Distortion of the [FeNO]2 Core in Flavodiiron Nitric Oxide Reductase Models Inhibits N-N Bond Formation and Promotes Formation of Unusual Dinitrosyl Iron Complexes: Implications for Catalysis and Reactivity.

Abstract

Flavodiiron nitric oxide reductases (FNORs) carry out the reduction of nitric oxide (NO) to nitrous oxide (N2O), allowing infectious pathogens to mitigate toxic levels of NO generated in the human immune response. We previously reported the model complex [Fe2(BPMP)(OPr)(NO)2](OTf)2 (1, OPr- = propionate) that contains two coplanar NO ligands and that is capable of quantitative NO reduction to N2O [White et al. J. Am. Chem. Soc. 2018, 140, 2562-2574]. Here we investigate, for the first time, how a distortion of the active site affects the ability of the diiron core to mediate N2O formation. For this purpose, we prepared several analogues of 1 that contain two monodentate ligands in place of the bridging carboxylate, [Fe2(BPMP)(X)2(NO)2]3+/1+ (2-X; X = triflate, 1-methylimidazole, or methanol).

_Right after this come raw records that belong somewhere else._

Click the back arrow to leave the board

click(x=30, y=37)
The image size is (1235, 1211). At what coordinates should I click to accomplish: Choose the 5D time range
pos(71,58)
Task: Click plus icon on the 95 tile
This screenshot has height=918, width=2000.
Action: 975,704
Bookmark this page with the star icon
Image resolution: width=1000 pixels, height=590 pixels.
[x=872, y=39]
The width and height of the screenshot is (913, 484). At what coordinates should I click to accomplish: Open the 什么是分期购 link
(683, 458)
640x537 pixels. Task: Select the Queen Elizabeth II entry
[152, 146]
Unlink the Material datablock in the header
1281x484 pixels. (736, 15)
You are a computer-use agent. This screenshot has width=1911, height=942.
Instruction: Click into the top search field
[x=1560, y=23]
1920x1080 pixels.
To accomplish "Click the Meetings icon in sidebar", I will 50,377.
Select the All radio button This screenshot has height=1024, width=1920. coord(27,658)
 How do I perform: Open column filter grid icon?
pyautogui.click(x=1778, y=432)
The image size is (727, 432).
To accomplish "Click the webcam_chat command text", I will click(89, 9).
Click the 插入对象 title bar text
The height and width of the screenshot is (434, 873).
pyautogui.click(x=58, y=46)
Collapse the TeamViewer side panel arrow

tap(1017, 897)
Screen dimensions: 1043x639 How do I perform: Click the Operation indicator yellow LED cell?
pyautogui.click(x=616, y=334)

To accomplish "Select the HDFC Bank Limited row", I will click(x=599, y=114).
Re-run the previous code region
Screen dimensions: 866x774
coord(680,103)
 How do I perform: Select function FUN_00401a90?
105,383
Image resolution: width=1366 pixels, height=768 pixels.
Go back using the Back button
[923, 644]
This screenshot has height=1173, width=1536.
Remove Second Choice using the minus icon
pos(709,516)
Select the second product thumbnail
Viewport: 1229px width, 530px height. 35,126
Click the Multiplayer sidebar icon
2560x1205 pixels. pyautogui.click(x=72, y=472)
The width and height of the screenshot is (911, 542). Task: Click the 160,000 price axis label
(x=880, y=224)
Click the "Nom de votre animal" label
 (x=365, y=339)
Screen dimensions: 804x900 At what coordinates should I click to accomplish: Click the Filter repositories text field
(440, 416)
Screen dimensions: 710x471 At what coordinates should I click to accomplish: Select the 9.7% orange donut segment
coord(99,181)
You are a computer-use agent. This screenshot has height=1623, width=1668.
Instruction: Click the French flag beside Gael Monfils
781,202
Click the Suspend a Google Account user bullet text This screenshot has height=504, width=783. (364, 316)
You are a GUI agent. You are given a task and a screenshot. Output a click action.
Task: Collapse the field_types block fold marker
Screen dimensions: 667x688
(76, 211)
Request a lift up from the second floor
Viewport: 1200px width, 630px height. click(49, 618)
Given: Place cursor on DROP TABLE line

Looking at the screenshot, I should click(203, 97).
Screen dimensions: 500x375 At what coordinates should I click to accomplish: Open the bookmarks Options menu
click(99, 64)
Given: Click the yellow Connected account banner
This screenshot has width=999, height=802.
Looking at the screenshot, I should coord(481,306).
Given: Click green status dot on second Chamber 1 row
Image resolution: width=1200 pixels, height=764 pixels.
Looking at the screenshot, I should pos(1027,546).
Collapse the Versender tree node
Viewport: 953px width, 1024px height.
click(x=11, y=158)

Structural data of 2-X show that without the bridging carboxylate, the diiron core expands, leading to elongated (O)N-N(O) distances (from 2.80 Å in 1 to 3.00-3.96 Å in 2-X) and distorted (O)N-Fe-Fe-N(O) dihedral angles (from coplanarity (5.9°) in 1 to 52.9-85.1° in 2-X). Whereas 1 produces quantitative amounts of N2O upon one-electron reduction, N2O production is substantially impeded in 2-X, to an initial 5-10% N2O yield. The main products after reduction are unprecedented hs-FeII/{Fe(NO)2}9/10 dinitrosyl iron complexes (DNICs). Even though mononuclear DNICs are stable and do not show N-N coupling (since it is a spin-forbidden process), the hs-FeII/{Fe(NO)2}9/10 DNICs obtained from 2-X show unexpected reactivity and produce up to quantitative N2O yields after 2 h. The implications of these results for the active site structure of FNORs are discussed.